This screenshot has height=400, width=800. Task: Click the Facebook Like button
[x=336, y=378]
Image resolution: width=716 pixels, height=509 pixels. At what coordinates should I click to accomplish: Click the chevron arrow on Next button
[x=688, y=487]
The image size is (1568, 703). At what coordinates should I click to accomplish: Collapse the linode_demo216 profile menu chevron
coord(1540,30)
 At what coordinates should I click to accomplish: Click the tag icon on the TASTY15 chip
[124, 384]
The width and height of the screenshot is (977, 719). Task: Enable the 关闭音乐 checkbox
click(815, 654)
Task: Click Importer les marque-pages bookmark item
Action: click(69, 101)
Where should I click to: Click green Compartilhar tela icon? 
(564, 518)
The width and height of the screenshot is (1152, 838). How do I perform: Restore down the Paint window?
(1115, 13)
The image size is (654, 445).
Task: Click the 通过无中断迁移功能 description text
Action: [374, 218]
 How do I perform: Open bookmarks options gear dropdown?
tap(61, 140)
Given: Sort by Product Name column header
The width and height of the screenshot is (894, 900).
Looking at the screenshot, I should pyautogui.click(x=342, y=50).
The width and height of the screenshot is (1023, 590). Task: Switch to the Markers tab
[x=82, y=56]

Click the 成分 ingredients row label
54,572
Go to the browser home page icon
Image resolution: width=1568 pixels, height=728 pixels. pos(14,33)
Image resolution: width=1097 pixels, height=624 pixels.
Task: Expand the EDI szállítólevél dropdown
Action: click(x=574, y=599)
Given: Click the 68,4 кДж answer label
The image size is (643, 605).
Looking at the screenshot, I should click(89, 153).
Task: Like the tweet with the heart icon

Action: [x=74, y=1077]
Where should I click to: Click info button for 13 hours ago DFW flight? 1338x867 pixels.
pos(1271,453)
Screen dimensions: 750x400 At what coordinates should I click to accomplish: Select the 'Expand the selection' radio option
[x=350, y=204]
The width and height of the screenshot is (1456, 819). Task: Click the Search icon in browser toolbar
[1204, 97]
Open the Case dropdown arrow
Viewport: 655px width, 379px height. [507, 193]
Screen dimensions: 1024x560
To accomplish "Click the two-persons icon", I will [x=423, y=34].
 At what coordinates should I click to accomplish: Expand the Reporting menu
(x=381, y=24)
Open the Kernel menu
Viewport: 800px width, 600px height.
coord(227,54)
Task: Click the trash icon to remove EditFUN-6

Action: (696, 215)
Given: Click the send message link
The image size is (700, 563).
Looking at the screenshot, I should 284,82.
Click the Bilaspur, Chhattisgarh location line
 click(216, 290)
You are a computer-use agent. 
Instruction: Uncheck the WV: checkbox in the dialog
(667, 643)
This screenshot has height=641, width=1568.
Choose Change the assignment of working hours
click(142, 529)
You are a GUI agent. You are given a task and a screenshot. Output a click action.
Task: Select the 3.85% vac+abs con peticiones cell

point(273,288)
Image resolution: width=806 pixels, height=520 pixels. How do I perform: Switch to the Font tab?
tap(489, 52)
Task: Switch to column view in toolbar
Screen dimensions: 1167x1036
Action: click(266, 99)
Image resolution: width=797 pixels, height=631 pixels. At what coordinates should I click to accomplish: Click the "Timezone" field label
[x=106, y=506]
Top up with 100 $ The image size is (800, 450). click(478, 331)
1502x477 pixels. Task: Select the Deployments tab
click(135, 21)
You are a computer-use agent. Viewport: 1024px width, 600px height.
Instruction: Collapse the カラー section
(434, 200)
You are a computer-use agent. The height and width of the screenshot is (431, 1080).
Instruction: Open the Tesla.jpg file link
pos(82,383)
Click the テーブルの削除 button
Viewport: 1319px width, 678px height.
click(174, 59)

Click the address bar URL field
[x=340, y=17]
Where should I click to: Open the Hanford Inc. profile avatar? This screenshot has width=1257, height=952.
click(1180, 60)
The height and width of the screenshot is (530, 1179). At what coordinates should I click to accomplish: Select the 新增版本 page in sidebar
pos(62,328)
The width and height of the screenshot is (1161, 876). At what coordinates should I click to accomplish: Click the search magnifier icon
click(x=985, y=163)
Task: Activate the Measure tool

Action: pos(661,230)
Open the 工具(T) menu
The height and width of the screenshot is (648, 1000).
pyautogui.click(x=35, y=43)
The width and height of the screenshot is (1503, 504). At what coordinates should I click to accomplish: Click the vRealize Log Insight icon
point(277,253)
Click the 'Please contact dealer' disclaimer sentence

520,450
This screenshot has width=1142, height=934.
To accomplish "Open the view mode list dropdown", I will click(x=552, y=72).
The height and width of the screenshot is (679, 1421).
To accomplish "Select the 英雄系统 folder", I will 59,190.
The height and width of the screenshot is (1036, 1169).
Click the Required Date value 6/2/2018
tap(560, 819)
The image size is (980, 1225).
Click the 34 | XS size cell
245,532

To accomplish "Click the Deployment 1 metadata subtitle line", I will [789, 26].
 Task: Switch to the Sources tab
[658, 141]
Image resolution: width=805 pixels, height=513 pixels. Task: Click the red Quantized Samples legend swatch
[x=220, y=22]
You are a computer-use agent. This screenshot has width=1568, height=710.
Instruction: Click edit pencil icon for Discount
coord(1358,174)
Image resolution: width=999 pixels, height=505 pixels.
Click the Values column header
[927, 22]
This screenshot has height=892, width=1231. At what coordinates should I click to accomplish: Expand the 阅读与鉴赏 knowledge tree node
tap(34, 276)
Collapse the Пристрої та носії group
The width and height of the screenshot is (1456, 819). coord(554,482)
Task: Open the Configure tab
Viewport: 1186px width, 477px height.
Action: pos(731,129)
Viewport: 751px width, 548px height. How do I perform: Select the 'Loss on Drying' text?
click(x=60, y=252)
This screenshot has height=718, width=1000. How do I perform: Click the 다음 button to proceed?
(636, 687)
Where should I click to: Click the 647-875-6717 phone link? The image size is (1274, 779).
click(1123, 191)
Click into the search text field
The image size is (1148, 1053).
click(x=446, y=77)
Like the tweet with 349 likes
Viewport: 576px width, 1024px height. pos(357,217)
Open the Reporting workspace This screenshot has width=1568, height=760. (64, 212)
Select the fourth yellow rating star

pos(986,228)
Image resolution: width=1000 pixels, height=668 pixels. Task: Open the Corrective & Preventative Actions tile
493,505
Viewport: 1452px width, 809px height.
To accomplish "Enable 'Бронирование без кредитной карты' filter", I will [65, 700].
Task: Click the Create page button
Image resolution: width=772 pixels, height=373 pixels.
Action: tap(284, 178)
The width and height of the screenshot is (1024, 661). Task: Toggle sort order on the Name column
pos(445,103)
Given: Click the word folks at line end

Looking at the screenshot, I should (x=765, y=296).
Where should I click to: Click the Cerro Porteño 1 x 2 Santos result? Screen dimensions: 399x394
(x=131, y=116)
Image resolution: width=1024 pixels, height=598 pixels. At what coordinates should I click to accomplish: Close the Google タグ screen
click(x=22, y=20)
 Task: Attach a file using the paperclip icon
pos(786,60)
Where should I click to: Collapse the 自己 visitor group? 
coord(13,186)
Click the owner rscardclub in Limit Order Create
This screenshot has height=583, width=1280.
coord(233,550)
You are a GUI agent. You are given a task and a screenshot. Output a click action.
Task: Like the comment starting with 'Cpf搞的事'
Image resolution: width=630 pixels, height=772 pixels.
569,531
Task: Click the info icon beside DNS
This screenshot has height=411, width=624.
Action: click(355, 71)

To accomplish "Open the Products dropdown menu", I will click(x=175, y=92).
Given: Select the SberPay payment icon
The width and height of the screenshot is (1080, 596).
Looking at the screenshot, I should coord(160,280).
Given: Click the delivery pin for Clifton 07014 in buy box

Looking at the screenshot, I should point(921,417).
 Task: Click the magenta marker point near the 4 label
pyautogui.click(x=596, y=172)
********************
Print every record exactly as written.

This screenshot has height=400, width=800. Task: Click the Facebook Like button
[x=336, y=378]
Image resolution: width=716 pixels, height=509 pixels. At what coordinates should I click to accomplish: Click the chevron arrow on Next button
[x=688, y=487]
The image size is (1568, 703). At what coordinates should I click to accomplish: Collapse the linode_demo216 profile menu chevron
coord(1540,30)
 At what coordinates should I click to accomplish: Click the tag icon on the TASTY15 chip
[124, 384]
The width and height of the screenshot is (977, 719). Task: Enable the 关闭音乐 checkbox
click(815, 654)
Task: Click Importer les marque-pages bookmark item
Action: click(69, 101)
Where should I click to: Click green Compartilhar tela icon? 
(564, 518)
The width and height of the screenshot is (1152, 838). How do I perform: Restore down the Paint window?
(1115, 13)
The image size is (654, 445).
Task: Click the 通过无中断迁移功能 description text
Action: [374, 218]
 How do I perform: Open bookmarks options gear dropdown?
tap(61, 140)
Given: Sort by Product Name column header
The width and height of the screenshot is (894, 900).
Looking at the screenshot, I should pyautogui.click(x=342, y=50).
The width and height of the screenshot is (1023, 590). Task: Switch to the Markers tab
[x=82, y=56]

Click the 成分 ingredients row label
54,572
Go to the browser home page icon
Image resolution: width=1568 pixels, height=728 pixels. pos(14,33)
Image resolution: width=1097 pixels, height=624 pixels.
Task: Expand the EDI szállítólevél dropdown
Action: click(x=574, y=599)
Given: Click the 68,4 кДж answer label
The image size is (643, 605).
Looking at the screenshot, I should click(89, 153).
Task: Like the tweet with the heart icon

Action: [x=74, y=1077]
Where should I click to: Click info button for 13 hours ago DFW flight? 1338x867 pixels.
pos(1271,453)
Screen dimensions: 750x400 At what coordinates should I click to accomplish: Select the 'Expand the selection' radio option
[x=350, y=204]
The width and height of the screenshot is (1456, 819). Task: Click the Search icon in browser toolbar
[1204, 97]
Open the Case dropdown arrow
Viewport: 655px width, 379px height. [507, 193]
Screen dimensions: 1024x560
To accomplish "Click the two-persons icon", I will [x=423, y=34].
 At what coordinates should I click to accomplish: Expand the Reporting menu
(x=381, y=24)
Open the Kernel menu
Viewport: 800px width, 600px height.
coord(227,54)
Task: Click the trash icon to remove EditFUN-6

Action: (696, 215)
Given: Click the send message link
The image size is (700, 563).
Looking at the screenshot, I should 284,82.
Click the Bilaspur, Chhattisgarh location line
 click(216, 290)
You are a computer-use agent. 
Instruction: Uncheck the WV: checkbox in the dialog
(667, 643)
This screenshot has height=641, width=1568.
Choose Change the assignment of working hours
click(142, 529)
You are a GUI agent. You are given a task and a screenshot. Output a click action.
Task: Select the 3.85% vac+abs con peticiones cell

point(273,288)
Image resolution: width=806 pixels, height=520 pixels. How do I perform: Switch to the Font tab?
tap(489, 52)
Task: Switch to column view in toolbar
Screen dimensions: 1167x1036
Action: click(266, 99)
Image resolution: width=797 pixels, height=631 pixels. At what coordinates should I click to accomplish: Click the "Timezone" field label
[x=106, y=506]
Top up with 100 $ The image size is (800, 450). click(478, 331)
1502x477 pixels. Task: Select the Deployments tab
click(135, 21)
You are a computer-use agent. Viewport: 1024px width, 600px height.
Instruction: Collapse the カラー section
(434, 200)
You are a computer-use agent. The height and width of the screenshot is (431, 1080).
Instruction: Open the Tesla.jpg file link
pos(82,383)
Click the テーブルの削除 button
Viewport: 1319px width, 678px height.
click(174, 59)

Click the address bar URL field
[x=340, y=17]
Where should I click to: Open the Hanford Inc. profile avatar? This screenshot has width=1257, height=952.
click(1180, 60)
The height and width of the screenshot is (530, 1179). At what coordinates should I click to accomplish: Select the 新增版本 page in sidebar
pos(62,328)
The width and height of the screenshot is (1161, 876). At what coordinates should I click to accomplish: Click the search magnifier icon
click(x=985, y=163)
Task: Activate the Measure tool

Action: pos(661,230)
Open the 工具(T) menu
The height and width of the screenshot is (648, 1000).
pyautogui.click(x=35, y=43)
The width and height of the screenshot is (1503, 504). At what coordinates should I click to accomplish: Click the vRealize Log Insight icon
point(277,253)
Click the 'Please contact dealer' disclaimer sentence

520,450
This screenshot has width=1142, height=934.
To accomplish "Open the view mode list dropdown", I will click(x=552, y=72).
The height and width of the screenshot is (679, 1421).
To accomplish "Select the 英雄系统 folder", I will 59,190.
The height and width of the screenshot is (1036, 1169).
Click the Required Date value 6/2/2018
tap(560, 819)
The image size is (980, 1225).
Click the 34 | XS size cell
245,532

To accomplish "Click the Deployment 1 metadata subtitle line", I will [789, 26].
 Task: Switch to the Sources tab
[658, 141]
Image resolution: width=805 pixels, height=513 pixels. Task: Click the red Quantized Samples legend swatch
[x=220, y=22]
You are a computer-use agent. This screenshot has width=1568, height=710.
Instruction: Click edit pencil icon for Discount
coord(1358,174)
Image resolution: width=999 pixels, height=505 pixels.
Click the Values column header
[927, 22]
This screenshot has height=892, width=1231. At what coordinates should I click to accomplish: Expand the 阅读与鉴赏 knowledge tree node
tap(34, 276)
Collapse the Пристрої та носії group
The width and height of the screenshot is (1456, 819). coord(554,482)
Task: Open the Configure tab
Viewport: 1186px width, 477px height.
Action: pos(731,129)
Viewport: 751px width, 548px height. How do I perform: Select the 'Loss on Drying' text?
click(x=60, y=252)
This screenshot has height=718, width=1000. How do I perform: Click the 다음 button to proceed?
(636, 687)
Where should I click to: Click the 647-875-6717 phone link? The image size is (1274, 779).
click(1123, 191)
Click into the search text field
The image size is (1148, 1053).
click(x=446, y=77)
Like the tweet with 349 likes
Viewport: 576px width, 1024px height. pos(357,217)
Open the Reporting workspace This screenshot has width=1568, height=760. (64, 212)
Select the fourth yellow rating star

pos(986,228)
Image resolution: width=1000 pixels, height=668 pixels. Task: Open the Corrective & Preventative Actions tile
493,505
Viewport: 1452px width, 809px height.
To accomplish "Enable 'Бронирование без кредитной карты' filter", I will [65, 700].
Task: Click the Create page button
Image resolution: width=772 pixels, height=373 pixels.
Action: tap(284, 178)
The width and height of the screenshot is (1024, 661). Task: Toggle sort order on the Name column
pos(445,103)
Given: Click the word folks at line end

Looking at the screenshot, I should (x=765, y=296).
Where should I click to: Click the Cerro Porteño 1 x 2 Santos result? Screen dimensions: 399x394
(x=131, y=116)
Image resolution: width=1024 pixels, height=598 pixels. At what coordinates should I click to accomplish: Close the Google タグ screen
click(x=22, y=20)
 Task: Attach a file using the paperclip icon
pos(786,60)
Where should I click to: Collapse the 自己 visitor group? 
coord(13,186)
Click the owner rscardclub in Limit Order Create
This screenshot has height=583, width=1280.
coord(233,550)
You are a GUI agent. You are given a task and a screenshot. Output a click action.
Task: Like the comment starting with 'Cpf搞的事'
Image resolution: width=630 pixels, height=772 pixels.
569,531
Task: Click the info icon beside DNS
This screenshot has height=411, width=624.
Action: click(355, 71)

To accomplish "Open the Products dropdown menu", I will click(x=175, y=92).
Given: Select the SberPay payment icon
The width and height of the screenshot is (1080, 596).
Looking at the screenshot, I should coord(160,280).
Given: Click the delivery pin for Clifton 07014 in buy box

Looking at the screenshot, I should point(921,417).
 Task: Click the magenta marker point near the 4 label
pyautogui.click(x=596, y=172)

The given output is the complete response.